- _WHAT IS EXPECTED_
In the discussion thread below, what kind of expression profiles does the poster have from both samples? Please answer in a few words.

It's common to talk about expression similarity with clustering, correlation coefficients, etc. I want to do something slightly different. I want to argue that, biologically, my two samples are very different. I have microarray expression profiles from both. I have shown:
1) Negative Pearson/Spearmann correlations for genome-wide comparisons.
2) The genes differentially expressed in one sample aren't differentially expressed in the other.
This doesn't seem like it's enough. Any suggestions?
Not clear what you mean by "genes differentially expressed in one sample aren't differentially expressed in the other." Differential expression means significantly different expression under one condition as compared with another (e.g. cancer versus normal, drug-treated versus control) - i.e. we compare groups of samples. So what are you comparing to what?
I agree with the comment above and also think it would be easier to help you with more details. What are you samples, conditions,... Can you detail a bit more please?
Can you look at the marks(TFs, histone modification marks, CpGislands etc.) your data contains and then may be compare it say expressed genes with specific marks or expressed vs non-expressed genes with a specific or group of specific marks(active chromatin, repressive etc.)

- _STORED DATA_
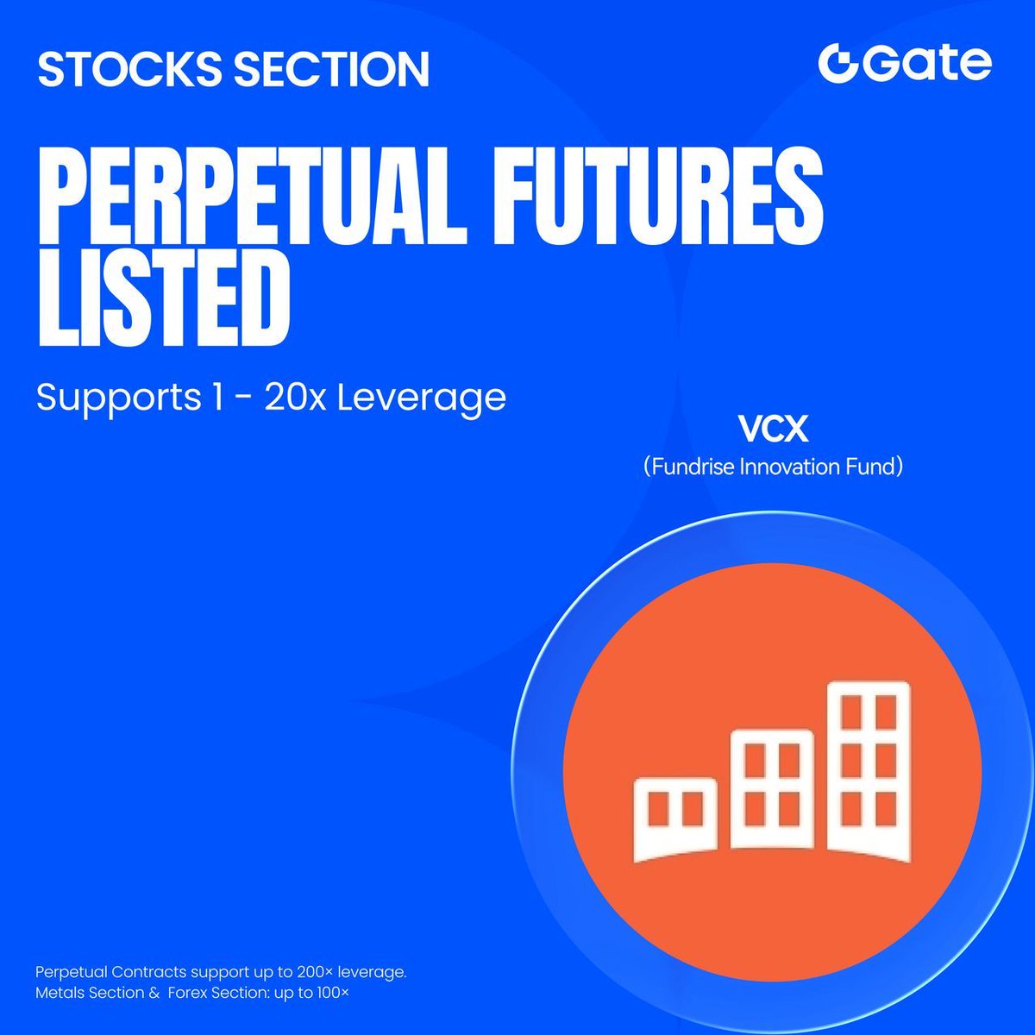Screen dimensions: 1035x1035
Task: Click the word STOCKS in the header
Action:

- _EXERCISE OUTPUT_
Microarray expression profiles.